The Texas A&M University graduate has more than 10 years of industry experience and has closed more than 1.7 million square feet of office lease and sale transactions, totaling more than $280 million in transaction value. 

“Cullen’s attention to detail, his persistent approach, and his tremendous knowledge of the office market in Tarrant County make him a great asset to the team,” Goldston said.

“It is my goal to understand the nuances of each of my clients’ businesses and long-term goals, so we can work together as partners to find the best solution to drive the most value out of their real estate,” Donohue said.

WAY Capital hires Kyle Henrickson as President

LOS ANGELES — WAY Capital, a leading commercial real estate capital markets advisor, has hired 18-year industry veteran Kyle Henrickson as President. Henrickson will oversee personnel and growth strategy as well as originate new business and assist in transaction execution.

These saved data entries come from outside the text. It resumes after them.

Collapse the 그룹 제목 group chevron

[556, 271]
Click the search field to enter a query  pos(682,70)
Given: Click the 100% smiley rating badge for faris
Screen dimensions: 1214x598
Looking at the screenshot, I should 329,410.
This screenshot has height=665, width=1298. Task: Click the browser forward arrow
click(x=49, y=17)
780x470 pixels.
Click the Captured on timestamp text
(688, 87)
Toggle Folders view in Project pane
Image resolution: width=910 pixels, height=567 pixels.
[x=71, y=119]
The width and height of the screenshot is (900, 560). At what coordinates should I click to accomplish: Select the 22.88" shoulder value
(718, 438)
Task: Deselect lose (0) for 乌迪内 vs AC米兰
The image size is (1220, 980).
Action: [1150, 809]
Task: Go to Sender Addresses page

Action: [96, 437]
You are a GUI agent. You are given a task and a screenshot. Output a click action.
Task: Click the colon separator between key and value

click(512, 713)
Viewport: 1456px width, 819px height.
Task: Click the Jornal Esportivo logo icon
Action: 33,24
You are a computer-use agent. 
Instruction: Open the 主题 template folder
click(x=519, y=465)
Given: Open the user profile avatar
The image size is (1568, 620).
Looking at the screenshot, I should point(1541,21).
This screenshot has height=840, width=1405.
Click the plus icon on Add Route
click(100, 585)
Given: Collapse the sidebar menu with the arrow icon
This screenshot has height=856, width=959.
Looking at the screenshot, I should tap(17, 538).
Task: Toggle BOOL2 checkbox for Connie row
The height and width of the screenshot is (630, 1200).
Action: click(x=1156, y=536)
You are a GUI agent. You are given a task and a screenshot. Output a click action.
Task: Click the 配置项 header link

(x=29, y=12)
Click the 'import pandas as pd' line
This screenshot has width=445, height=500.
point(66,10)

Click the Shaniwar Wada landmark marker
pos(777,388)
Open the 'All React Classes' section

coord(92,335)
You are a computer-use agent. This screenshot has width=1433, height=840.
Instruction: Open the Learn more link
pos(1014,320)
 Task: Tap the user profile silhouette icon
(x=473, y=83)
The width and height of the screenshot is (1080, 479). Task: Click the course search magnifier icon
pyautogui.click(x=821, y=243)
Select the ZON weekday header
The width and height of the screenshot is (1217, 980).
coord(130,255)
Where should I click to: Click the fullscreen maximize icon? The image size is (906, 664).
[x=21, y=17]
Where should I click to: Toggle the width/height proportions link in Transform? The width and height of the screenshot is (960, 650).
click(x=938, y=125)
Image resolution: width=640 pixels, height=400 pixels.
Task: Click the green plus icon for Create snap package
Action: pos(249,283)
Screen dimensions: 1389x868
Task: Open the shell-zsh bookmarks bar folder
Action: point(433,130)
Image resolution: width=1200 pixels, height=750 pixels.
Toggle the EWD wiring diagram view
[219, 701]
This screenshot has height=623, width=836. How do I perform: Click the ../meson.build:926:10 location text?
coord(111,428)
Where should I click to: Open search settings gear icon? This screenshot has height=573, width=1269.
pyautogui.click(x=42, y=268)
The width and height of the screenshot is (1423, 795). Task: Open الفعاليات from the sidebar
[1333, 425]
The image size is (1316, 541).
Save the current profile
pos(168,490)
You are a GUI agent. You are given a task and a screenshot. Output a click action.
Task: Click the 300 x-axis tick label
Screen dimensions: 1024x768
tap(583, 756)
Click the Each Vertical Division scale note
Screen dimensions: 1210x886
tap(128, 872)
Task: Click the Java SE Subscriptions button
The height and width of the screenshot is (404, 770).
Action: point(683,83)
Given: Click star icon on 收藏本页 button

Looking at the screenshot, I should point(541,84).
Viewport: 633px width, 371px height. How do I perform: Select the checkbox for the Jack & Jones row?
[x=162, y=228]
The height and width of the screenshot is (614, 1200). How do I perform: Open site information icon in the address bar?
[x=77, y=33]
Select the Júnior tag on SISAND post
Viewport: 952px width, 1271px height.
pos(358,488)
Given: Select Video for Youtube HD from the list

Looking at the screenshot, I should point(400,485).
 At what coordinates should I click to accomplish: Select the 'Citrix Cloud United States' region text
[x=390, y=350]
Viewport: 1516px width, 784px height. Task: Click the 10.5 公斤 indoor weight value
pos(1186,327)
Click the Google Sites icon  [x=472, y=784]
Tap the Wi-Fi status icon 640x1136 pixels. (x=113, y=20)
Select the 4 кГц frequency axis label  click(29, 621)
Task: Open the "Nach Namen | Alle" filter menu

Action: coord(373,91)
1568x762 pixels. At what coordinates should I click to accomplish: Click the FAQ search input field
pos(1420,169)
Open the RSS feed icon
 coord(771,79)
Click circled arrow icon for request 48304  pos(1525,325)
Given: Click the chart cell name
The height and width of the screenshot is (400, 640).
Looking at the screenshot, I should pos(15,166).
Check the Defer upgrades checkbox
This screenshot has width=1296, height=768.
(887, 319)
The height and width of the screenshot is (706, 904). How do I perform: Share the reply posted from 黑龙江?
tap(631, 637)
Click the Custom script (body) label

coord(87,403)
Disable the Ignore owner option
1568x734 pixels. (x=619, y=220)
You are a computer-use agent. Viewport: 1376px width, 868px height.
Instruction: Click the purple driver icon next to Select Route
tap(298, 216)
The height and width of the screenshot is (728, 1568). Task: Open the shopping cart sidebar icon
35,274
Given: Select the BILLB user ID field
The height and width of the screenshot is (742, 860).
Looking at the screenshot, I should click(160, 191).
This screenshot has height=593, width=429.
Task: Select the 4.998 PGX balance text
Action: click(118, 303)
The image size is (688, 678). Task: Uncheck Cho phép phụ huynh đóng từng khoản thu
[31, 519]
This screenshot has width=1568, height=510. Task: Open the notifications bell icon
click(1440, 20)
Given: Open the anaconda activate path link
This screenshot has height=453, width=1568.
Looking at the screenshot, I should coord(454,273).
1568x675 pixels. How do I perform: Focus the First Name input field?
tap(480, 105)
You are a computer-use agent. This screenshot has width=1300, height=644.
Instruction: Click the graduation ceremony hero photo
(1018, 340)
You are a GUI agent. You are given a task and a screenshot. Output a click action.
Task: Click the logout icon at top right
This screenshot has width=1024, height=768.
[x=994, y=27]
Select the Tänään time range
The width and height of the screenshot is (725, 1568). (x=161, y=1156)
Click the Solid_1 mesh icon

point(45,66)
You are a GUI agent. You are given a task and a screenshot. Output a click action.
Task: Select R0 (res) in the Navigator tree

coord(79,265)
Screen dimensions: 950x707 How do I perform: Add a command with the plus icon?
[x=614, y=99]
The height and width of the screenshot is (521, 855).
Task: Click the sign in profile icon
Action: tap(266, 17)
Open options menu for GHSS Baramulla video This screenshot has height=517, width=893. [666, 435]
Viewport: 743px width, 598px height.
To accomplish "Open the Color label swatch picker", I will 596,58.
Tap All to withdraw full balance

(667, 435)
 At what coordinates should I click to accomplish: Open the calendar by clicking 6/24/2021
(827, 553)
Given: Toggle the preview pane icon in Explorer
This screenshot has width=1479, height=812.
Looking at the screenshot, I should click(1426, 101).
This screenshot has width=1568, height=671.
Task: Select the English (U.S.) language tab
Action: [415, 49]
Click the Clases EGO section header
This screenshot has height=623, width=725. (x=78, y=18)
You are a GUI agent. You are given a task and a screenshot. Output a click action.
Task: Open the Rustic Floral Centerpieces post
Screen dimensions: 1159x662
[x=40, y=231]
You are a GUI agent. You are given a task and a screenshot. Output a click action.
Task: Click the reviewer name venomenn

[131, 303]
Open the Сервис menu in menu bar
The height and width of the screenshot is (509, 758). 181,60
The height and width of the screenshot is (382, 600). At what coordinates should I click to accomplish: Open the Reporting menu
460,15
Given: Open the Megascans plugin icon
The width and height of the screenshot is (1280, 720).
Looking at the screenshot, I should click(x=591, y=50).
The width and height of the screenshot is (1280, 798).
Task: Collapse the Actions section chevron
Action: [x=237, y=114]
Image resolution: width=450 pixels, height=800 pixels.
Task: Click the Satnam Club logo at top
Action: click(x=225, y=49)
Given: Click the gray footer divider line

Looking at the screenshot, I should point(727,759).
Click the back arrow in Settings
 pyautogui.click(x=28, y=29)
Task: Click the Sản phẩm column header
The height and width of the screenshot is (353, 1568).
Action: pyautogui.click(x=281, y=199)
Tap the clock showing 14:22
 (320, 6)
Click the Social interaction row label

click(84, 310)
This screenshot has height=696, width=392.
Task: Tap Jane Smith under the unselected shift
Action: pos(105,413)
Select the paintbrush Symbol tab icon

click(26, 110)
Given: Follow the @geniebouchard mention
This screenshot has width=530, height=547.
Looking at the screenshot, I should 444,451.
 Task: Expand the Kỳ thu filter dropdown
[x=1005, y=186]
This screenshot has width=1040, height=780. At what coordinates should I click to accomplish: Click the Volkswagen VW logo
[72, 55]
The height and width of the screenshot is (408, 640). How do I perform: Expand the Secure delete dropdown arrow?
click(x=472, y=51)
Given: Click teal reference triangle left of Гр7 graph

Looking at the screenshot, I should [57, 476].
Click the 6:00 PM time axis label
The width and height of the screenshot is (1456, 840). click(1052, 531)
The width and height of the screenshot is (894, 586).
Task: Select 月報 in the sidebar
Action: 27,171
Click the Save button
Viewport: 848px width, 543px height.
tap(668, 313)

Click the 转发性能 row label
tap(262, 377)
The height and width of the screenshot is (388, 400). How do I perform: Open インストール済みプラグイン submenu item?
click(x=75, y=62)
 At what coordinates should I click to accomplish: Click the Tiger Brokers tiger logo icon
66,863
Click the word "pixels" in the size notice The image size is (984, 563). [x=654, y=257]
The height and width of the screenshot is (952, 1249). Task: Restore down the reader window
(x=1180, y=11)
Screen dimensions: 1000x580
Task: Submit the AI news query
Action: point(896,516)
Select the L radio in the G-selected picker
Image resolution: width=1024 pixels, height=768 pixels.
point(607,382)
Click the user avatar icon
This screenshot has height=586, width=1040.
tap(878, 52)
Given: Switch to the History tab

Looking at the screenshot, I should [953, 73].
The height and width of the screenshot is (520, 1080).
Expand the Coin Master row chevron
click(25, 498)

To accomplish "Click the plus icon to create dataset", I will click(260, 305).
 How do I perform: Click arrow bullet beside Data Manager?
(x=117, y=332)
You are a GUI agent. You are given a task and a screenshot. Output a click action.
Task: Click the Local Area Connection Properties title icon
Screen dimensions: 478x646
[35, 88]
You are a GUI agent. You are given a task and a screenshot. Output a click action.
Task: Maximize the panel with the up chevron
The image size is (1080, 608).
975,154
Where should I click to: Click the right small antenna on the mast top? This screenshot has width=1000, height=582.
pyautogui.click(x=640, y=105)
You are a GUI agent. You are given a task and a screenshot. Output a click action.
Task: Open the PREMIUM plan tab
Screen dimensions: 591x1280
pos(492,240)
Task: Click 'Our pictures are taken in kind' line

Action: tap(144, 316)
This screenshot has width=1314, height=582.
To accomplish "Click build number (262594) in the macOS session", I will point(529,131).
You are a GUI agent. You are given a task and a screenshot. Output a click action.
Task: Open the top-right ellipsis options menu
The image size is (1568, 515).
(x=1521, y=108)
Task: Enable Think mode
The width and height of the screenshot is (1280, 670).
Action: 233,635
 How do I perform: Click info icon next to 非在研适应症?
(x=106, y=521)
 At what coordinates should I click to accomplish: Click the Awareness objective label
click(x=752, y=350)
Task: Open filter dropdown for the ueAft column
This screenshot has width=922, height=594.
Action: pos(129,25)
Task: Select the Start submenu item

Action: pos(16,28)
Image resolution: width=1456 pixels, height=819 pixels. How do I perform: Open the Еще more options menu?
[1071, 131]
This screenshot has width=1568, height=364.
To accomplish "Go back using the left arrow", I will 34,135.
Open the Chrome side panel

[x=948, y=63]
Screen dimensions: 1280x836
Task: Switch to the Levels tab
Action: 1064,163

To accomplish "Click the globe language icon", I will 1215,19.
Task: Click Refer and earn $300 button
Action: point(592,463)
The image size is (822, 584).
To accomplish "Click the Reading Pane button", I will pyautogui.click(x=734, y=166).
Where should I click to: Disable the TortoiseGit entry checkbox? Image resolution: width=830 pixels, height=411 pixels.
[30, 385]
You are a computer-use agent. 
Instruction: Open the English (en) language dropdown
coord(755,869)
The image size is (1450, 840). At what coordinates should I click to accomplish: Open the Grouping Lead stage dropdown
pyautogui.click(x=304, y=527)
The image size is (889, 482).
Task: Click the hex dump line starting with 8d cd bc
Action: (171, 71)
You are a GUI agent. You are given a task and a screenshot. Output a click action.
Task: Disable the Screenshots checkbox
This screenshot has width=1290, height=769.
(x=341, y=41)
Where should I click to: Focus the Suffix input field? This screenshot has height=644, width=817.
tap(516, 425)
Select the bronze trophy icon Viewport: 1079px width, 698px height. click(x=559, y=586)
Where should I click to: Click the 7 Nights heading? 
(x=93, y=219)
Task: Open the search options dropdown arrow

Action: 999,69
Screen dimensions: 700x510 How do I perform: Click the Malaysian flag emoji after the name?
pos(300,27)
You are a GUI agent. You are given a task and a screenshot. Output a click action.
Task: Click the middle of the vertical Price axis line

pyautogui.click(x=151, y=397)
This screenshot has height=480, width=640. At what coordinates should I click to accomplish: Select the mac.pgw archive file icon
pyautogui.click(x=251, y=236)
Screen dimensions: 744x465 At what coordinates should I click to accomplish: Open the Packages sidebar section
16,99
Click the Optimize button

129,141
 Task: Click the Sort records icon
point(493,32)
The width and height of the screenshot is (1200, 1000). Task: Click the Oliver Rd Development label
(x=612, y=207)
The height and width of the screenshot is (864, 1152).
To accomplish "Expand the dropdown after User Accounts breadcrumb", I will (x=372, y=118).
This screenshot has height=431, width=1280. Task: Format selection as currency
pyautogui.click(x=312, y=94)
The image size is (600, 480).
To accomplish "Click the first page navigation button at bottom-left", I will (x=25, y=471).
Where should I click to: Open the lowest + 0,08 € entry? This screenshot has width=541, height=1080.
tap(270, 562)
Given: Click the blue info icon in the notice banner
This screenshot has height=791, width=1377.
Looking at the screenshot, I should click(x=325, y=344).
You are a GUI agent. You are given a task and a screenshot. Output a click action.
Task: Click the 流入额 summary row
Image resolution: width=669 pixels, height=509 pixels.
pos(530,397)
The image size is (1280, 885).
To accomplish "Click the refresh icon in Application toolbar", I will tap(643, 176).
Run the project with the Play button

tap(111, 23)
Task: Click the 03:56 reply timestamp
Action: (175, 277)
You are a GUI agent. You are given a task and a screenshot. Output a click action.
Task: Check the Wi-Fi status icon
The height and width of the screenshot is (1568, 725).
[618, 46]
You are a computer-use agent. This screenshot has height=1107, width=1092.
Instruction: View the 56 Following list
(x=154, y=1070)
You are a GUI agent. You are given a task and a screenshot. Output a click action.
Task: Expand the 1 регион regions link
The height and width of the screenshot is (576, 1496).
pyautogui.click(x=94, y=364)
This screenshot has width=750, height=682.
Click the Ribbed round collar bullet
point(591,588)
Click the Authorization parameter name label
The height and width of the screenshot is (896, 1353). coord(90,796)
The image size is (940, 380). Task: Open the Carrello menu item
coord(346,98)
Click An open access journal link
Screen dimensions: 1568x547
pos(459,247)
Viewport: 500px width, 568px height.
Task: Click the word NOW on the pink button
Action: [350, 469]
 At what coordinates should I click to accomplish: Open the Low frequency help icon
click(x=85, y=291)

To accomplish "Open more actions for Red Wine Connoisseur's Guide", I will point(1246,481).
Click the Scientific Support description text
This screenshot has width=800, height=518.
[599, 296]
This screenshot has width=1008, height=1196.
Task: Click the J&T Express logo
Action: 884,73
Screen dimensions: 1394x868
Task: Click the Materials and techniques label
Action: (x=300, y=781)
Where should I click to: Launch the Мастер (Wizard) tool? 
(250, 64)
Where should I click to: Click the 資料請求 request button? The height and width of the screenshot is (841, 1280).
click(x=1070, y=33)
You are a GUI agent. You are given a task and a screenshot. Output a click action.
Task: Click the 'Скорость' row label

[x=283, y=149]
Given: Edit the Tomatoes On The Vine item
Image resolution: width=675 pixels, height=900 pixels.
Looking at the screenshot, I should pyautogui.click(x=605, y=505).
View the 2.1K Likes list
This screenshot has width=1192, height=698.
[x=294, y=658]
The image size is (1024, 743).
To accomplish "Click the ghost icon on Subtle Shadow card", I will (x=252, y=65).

“From the outset of his career at KPMG through his roles as a capital adviser, owner and capital provider, Kyle is known in our industry for his financial underwriting expertise and comprehensive understanding commercial real estate,” said WAY Capital Founder and Senior Managing Partner Malcolm Davies. “Just as importantly, he lives and breathes our high-touch, five-star-service business model.”

Near-term objectives include establishing more offices and hiring staff to expand WAY’s national reach, as well as creating more service offerings for clients. Henrickson will open an office in Austin, Texas where he is based.

“We’re still experiencing strong growth and increasing demand for our services,” said WAY Capital Founder and Managing Partner Zack Streit. “We feel like it’s the perfect time make Kyle a part of WAY.”

“What appeals to me about rejoining the leadership team at WAY Capital is that WAY is better classified as an investment banking firm than a debt placement firm due to the full capital stack solutions we provide for our clients,” said Henrickson.

Along his career journey, Henrickson worked with Davies previously at George Smith Partners’ The Davies Group. Kyle graduated with a BBA from The University of San Diego.

About WAY Capital 

Led by Founder and Senior Managing Partner Malcolm Davies, Founder and Managing Partner Zack Streit and Principal Alex Rossinsky, WAY Capital represents entrepreneurial commercial real estate sponsors in capitalizing on their institutional and sub-institutional pursuits. WAY provides sophisticated financing solutions by leveraging an expansive capital network, a proprietary ‘Deal Champion’ strategy and a 100% dedicated team to its clients’ commercial real estate projects. This allows WAY to act as its clients’ ‘outsourced’ Chief Financial Officer organization to assist in growing their platforms. WAY has closed over $2 billion since its inception, and its principals have closed $16 billion over the past 12 years. In addition to the new Austin office, WAY maintains offices in Los Angeles and Phoenix. The firm received Real Estate Capital USA’s 2022 Boutique Debt Advisory of the Year award and Real Estate Forum Magazine’sRainmaker in Debt & Equity Finance honor.